Render the stretch of the listing from the line containing "Click New registration" through the line containing "[x=651, y=433]" as a numbered list, leaving out blank lines. Include only those lines.

####

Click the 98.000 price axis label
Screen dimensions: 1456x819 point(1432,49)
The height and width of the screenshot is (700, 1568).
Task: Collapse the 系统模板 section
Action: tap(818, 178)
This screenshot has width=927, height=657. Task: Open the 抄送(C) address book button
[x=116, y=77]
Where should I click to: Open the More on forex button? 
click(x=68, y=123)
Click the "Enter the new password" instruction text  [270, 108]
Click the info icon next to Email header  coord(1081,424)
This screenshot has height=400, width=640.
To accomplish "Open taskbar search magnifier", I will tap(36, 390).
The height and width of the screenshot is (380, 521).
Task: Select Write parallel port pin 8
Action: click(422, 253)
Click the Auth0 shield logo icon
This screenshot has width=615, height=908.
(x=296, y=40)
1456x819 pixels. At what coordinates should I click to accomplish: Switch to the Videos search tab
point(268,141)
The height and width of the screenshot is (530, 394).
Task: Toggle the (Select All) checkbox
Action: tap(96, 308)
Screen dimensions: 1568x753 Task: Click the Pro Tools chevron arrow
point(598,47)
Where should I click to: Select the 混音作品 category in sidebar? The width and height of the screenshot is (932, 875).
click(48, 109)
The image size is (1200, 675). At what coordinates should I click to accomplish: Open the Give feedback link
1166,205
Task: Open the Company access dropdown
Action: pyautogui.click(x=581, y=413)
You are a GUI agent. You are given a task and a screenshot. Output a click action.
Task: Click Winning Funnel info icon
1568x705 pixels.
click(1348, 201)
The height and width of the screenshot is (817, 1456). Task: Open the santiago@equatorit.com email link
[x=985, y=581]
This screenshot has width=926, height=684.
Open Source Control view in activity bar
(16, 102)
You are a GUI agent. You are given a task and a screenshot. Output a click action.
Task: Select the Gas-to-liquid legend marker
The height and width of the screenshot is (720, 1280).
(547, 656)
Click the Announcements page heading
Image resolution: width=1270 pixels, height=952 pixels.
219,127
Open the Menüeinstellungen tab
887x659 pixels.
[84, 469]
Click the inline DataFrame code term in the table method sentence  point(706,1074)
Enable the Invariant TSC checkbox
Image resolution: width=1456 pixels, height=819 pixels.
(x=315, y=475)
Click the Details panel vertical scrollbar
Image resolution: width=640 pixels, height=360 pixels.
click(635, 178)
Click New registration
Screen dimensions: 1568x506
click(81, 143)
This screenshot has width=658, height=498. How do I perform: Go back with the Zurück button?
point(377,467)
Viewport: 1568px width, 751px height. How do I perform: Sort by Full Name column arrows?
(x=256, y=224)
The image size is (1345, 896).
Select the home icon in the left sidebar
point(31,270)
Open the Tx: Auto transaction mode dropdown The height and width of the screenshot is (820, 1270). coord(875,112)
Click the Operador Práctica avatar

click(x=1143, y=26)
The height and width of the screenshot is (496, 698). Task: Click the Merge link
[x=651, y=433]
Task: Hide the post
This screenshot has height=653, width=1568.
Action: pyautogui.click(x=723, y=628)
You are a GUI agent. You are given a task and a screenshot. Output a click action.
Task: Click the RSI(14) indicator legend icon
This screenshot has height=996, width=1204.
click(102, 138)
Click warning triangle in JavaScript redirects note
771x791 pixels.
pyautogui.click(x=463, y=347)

####

Exercise response:
1. Click New registration
2. Screen dimensions: 1568x506
3. click(81, 143)
4. This screenshot has width=658, height=498. How do I perform: Go back with the Zurück button?
5. point(377,467)
6. Viewport: 1568px width, 751px height. How do I perform: Sort by Full Name column arrows?
7. (x=256, y=224)
8. The image size is (1345, 896).
9. Select the home icon in the left sidebar
10. point(31,270)
11. Open the Tx: Auto transaction mode dropdown The height and width of the screenshot is (820, 1270). coord(875,112)
12. Click the Operador Práctica avatar
13. click(x=1143, y=26)
14. The height and width of the screenshot is (496, 698). Task: Click the Merge link
15. [x=651, y=433]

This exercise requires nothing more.